« Aujourd'hui, il existe une certaine conscience des limite des marché. Les scandales des années 1990 ont jeté "la finance et le capitalisme de style américain" à bas du piédestal où ils se trouvait depuis trop longtemps. Plus globalement, on a compris que la perspective de Wall Street, souvent à courte vue, était diamétralement opposé au développement, qui exige une réflexion et une planification à long terme.

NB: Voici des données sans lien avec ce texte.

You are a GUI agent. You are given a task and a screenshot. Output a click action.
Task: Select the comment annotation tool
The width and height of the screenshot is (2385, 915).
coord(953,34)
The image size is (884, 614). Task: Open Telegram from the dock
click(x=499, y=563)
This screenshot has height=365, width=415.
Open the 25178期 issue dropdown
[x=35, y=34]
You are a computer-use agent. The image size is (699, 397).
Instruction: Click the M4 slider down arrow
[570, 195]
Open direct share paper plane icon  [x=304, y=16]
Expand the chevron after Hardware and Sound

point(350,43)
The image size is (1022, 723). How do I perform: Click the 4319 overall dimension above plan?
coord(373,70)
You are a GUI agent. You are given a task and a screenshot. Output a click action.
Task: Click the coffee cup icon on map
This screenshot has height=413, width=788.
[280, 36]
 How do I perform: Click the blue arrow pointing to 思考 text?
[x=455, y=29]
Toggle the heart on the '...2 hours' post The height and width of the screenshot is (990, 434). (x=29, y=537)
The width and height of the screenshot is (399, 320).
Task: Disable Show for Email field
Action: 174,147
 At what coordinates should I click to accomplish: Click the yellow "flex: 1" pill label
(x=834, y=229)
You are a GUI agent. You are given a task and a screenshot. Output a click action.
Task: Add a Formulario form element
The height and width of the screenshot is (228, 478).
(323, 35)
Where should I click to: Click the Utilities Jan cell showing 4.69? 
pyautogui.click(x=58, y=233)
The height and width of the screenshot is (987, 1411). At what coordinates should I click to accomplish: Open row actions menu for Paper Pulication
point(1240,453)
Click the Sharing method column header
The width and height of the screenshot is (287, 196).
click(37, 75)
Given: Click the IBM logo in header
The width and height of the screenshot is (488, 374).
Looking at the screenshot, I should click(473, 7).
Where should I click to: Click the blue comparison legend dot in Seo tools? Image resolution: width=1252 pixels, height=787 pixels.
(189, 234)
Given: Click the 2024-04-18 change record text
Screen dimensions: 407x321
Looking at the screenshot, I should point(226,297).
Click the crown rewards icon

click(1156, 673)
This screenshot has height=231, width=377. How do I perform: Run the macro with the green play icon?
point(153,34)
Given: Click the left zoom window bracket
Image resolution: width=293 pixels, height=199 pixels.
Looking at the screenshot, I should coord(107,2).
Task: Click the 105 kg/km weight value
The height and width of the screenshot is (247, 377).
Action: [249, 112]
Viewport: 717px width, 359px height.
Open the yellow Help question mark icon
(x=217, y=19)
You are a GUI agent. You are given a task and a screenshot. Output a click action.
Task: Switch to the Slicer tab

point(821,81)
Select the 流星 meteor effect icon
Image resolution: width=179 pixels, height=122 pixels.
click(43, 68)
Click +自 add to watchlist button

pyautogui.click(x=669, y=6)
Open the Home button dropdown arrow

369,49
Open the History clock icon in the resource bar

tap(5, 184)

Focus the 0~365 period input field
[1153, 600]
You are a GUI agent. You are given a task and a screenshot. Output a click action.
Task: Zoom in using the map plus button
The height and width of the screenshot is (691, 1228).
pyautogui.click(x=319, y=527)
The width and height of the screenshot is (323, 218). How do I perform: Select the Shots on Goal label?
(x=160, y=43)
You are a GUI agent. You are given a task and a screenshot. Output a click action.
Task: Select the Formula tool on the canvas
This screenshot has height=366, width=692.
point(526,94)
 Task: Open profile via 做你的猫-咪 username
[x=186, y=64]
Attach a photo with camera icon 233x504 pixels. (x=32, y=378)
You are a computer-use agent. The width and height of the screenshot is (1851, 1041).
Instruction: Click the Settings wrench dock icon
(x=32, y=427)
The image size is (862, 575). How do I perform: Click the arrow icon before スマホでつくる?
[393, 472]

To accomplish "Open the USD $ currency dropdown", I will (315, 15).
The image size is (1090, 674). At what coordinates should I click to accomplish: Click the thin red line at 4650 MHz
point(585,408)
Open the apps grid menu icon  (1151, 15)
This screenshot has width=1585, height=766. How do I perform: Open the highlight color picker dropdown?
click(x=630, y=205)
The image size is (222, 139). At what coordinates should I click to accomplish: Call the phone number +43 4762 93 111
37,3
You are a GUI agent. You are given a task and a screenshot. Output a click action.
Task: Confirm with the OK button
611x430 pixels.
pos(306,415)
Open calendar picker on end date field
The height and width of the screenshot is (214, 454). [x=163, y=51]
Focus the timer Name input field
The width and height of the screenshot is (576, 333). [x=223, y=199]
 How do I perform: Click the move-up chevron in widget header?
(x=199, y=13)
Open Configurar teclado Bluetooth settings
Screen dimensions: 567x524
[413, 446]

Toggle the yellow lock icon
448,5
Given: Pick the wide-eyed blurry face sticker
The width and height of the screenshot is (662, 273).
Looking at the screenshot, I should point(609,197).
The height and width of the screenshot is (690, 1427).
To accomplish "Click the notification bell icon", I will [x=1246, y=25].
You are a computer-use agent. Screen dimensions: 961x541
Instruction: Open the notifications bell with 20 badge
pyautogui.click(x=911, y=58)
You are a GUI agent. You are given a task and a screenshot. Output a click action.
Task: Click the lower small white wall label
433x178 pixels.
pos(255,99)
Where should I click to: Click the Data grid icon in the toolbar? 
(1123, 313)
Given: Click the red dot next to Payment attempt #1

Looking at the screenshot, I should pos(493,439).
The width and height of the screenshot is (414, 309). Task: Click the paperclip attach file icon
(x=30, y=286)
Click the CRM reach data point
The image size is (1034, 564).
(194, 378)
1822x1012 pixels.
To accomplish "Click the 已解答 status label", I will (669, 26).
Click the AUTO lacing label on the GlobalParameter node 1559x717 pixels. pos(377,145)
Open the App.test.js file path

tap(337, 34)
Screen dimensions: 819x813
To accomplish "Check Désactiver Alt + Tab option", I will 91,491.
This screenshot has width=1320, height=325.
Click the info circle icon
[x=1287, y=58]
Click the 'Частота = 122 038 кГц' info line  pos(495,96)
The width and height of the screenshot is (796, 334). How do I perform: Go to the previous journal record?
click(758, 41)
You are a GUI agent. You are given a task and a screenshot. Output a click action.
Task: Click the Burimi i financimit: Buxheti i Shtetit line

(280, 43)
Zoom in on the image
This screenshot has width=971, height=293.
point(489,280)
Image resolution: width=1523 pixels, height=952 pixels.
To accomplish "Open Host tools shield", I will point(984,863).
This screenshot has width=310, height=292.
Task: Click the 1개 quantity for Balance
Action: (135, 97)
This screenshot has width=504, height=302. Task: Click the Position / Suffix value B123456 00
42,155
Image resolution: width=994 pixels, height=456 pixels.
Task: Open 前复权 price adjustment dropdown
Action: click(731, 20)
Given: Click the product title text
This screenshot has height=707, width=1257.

On se rend compte aussi qu'il n'y a pas une seule forme de capitalisme, une seule "bonne" façon de géré l'économie. Il existe d'autres formes d'économie de marché (comme celle de la Suède, où la croissance est restée vigoureuse) qui ont créé des sociétés tout à fait différentes de celle des États-Unis, avec de meilleurs systèmes de santé et d'éducation et moins d'inégalité. Or, du moment qu'il y a des alternatives et des choix, ce sont les processus politique démocratiques qui doivent être au centre des prises de décision, et non pas les technocrates.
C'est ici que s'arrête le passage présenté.